Nelle Litaniae Lauretanae beatae Mariae Virginis, in merito a Maria «Madre di Dio», troviamo il latino «Sancta Dei génetrix». Ciò gode di una certa importanza, in quanto vuol dire «genitrice», al femminile. Ma a questo punto non sarebbe neanche pensabile il fatto di sostituire la dicitura genitore 1/genitore 2 con genitore/genitrice, per il semplice motivo che chi vuole apportare tale modifica – senza fare nomi, tanto per molti è chiaro – rientra sempre tra coloro che si battono per le «discriminazioni», con lo scopo di ottenere una sorta di egualitarismo assoluto. Pertanto, anche questa volta, pare che il problema della «privacy» rimandi ad una impostazione antropologica ben precisa. E in ciò consiste la contraddizione, dato che si recherebbe più discriminazione di quel che non si pensa!

- _Dati forniti_
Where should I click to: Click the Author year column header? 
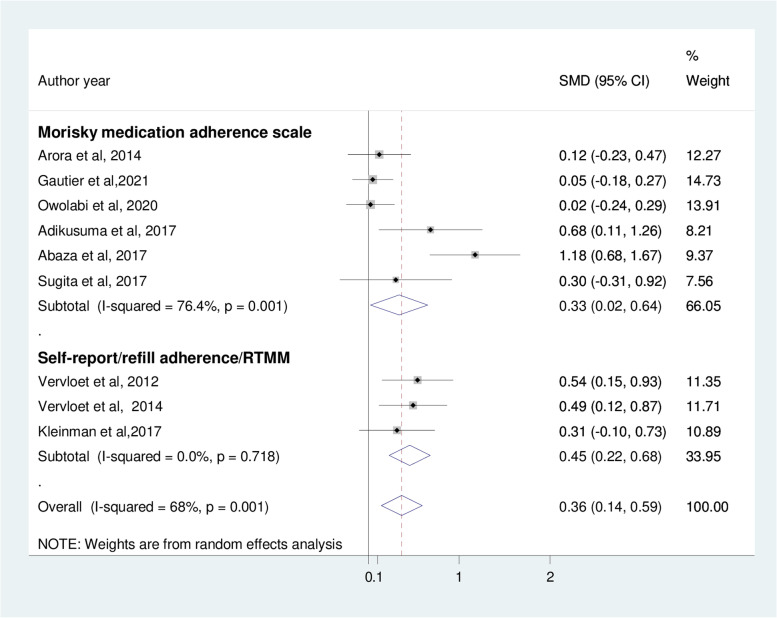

- _Consegna_
Nel brano, con quale espressione latina le Litaniae Lauretanae beatae Mariae Virginis si riferiscono a Maria «Madre di Dio»? I dati costituiscono materiale a parte, distinto dal brano.

- _Risposta_
«Sancta Dei génetrix».